IV immunoglobulin plus methylprednisolone linked to better fever course in MIS-C
Treatment with IV immunoglobulin plus methylprednisolone resulted in a more favorable fever course — and fewer complications — in children with COVID-19-related multisystem inflammatory syndrome than IV immunoglobulins alone.
“In April 2020, severe systemic hyperinflammatory disease was reported in children in Europe and the United States, occurring 2 to 4 weeks after SARS-CoV-2 infection,” François Angoulvant, MD, PhD, of Necker–Enfants Malades Hospital and the University of Paris, told Healio Rheumatology. “This novel entity, named Multisystem Inflammatory Syndrome in Children (MIS-C) is associated with a wide range of clinical features including persistent fever, digestive symptoms, rash, bilateral non-purulent conjunctivitis, muco-cutaneous inflammation signs and frequent cardiovascular involvement.”

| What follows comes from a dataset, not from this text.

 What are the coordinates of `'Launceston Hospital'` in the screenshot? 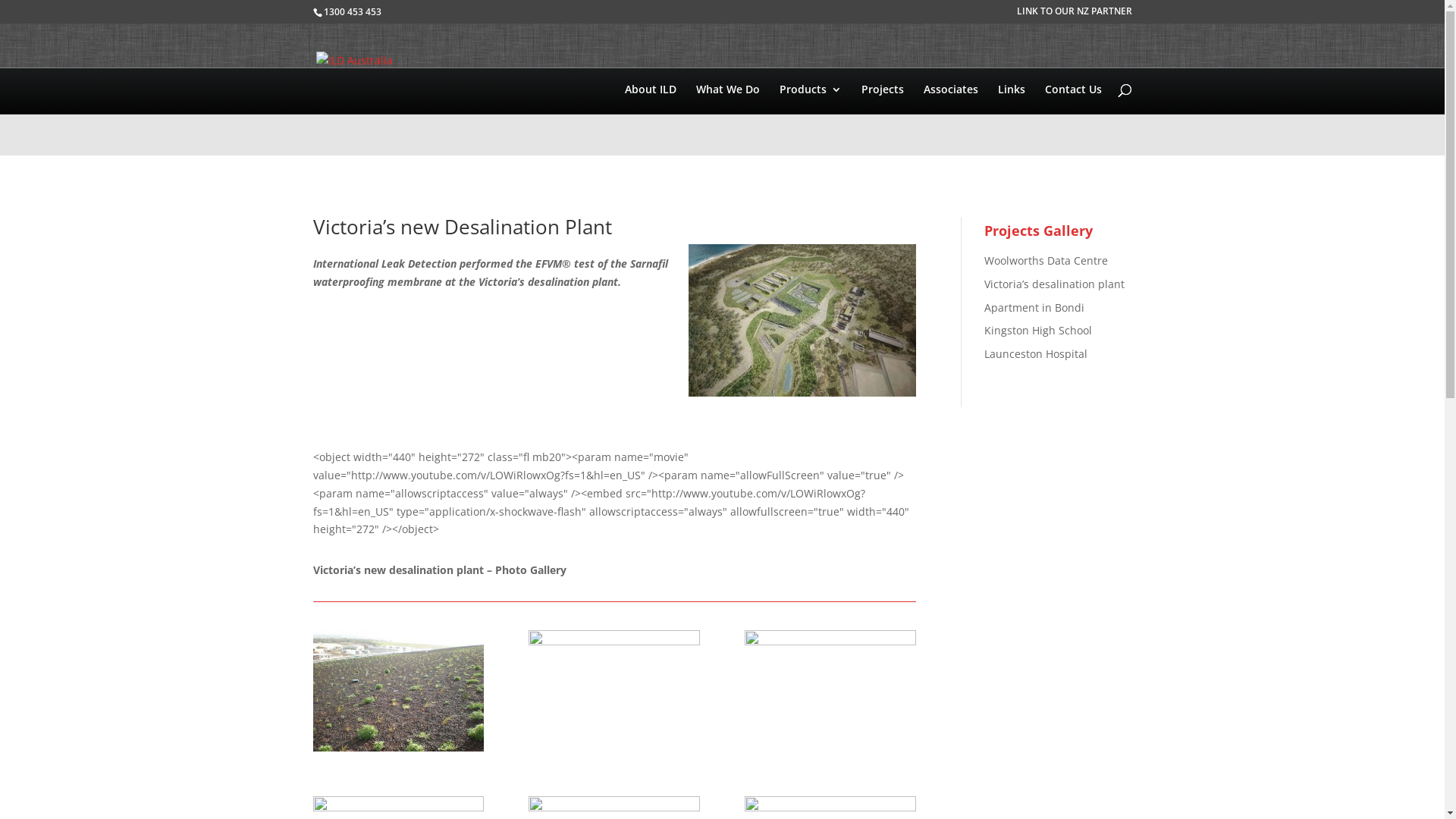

“Many children with MIS-C have received empirical treatment based on Kawasaki disease guidelines, with intravenous immunoglobulin (IVIG) alone or combined with corticosteroids,” he added. “In the absence of evidence, a British Delphi consensus study proposed treating MIS-C with IVIG as initial therapy. However, this was based on expert advice, and no comparative study supported their conclusions. Overall, in the midst of a worldwide SARS-CoV-2 infection surge, MIS-C treatment driven by evidence-based medicine is still lacking and is urgently needed.”
To compare IVIG plus methylprednisolone to IVIG alone as an initial therapy for MIS-C, Angoulvant and colleagues conducted a retrospective cohort study using data from the French National Public Health Agency. In all, the researchers included 111 cases meeting the WHO definition of MIS-C in their analysis. Among the included patients, 34 received IVIG plus methylprednisolone and 72 were treated with IVIG alone. Five children did not receive either therapy. The study began April 1, 2020, with a follow-up period ending Jan. 6.
The primary outcome was persistence of fever 2 days after the introduction of initial therapy, or recrudescence of fever within 7 days, the latter of which as defined as treatment failure. Secondary outcomes included the use of a second-line therapy, hemodynamic support, acute left ventricular dysfunction following first-line therapy, and length of stay in a pediatric intensive care unit. The researchers’ primary analysis included propensity score matching with a minimum caliper of 0.1.
According to the researchers, 9% of children who received IVIG plus methylprednisolone failed to respond to treatment, compared with 51% of the IVIG monotherapy group. In all, initial therapy with IVIG plus methylprednisolone was associated with a lower risk for treatment failure, compared with IVIG alone, with an absolute risk difference of –0.28 (95% CI, –0.48 to –0.08) and an odds ratio of 0.25 (95% CI, 0.09-0.7).
In addition, IVIG plus methylprednisolone significantly associated with a lower risk for using a second-line therapy, compared with IVIG monotherapy, with an absolute risk difference of –0.22 (95% CI, –0.4 to –0.04) and an odds ratio of 0.19 (95% CI, 0.06-0.61).
The combination therapy group also demonstrated significantly lower risks for hemodynamic support, with an absolute risk difference of –0.17 (95% CI, –0.34 to –0.004) and an odds ratio of 0.21 (95% CI, 0.06-0.76); acute left ventricular dysfunction occurring after initial therapy, with absolute risk difference of –0.18 (95% CI, –0.35 to –0.01) and an odds ratio of 0.2 (95% CI, 0.06-0.66); and a longer pediatric intensive care unit duration, with a median stay of 4 versus 6 days, respectively (difference in days = –2.4 ; 95% CI, –4 to –0.7).
“Reducing the risk of these life-threatening acute complications is of critical interest,” Angoulvant said. “Our study provides evidence-based data showing the superiority of IVIG plus methylprednisolone vs. IVIG alone to treat MIS-C. Our findings should rapidly drive new guidelines to consider this therapeutic option as first-line therapy for MIS-C.”